▶ _Prompt_
Format the lines of the items below as a Markdown table with two columns, No. for the row number and Text for the line, skipping blank lines. Leave the pictures out.

======== Given information ========

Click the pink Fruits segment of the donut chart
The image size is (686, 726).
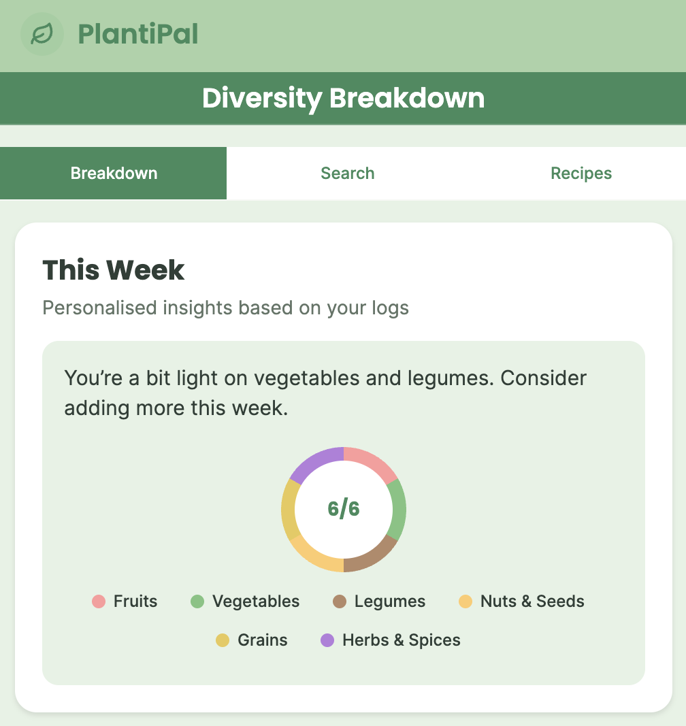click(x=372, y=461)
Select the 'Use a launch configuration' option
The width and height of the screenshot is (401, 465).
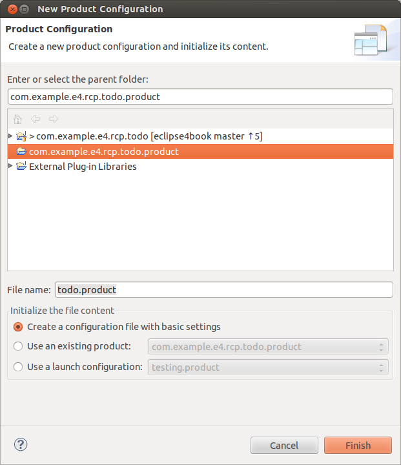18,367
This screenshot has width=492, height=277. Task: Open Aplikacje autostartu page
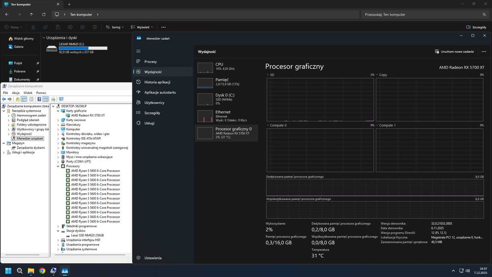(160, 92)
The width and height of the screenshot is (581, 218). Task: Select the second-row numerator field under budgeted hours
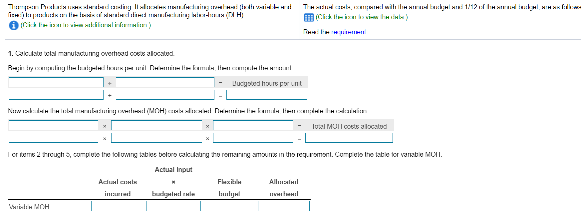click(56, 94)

========

▶ _Task output_
| No. | Text |
|---|---|
| 1 | Click the pink Fruits segment of the donut chart |
| 2 | The image size is (686, 726). |
| 3 | click(x=372, y=461) |
| 4 | Select the 'Use a launch configuration' option |
| 5 | The width and height of the screenshot is (401, 465). |
| 6 | 18,367 |
| 7 | This screenshot has width=492, height=277. Task: Open Aplikacje autostartu page |
| 8 | (160, 92) |
| 9 | The width and height of the screenshot is (581, 218). Task: Select the second-row numerator field under budgeted hours |
| 10 | click(56, 94) |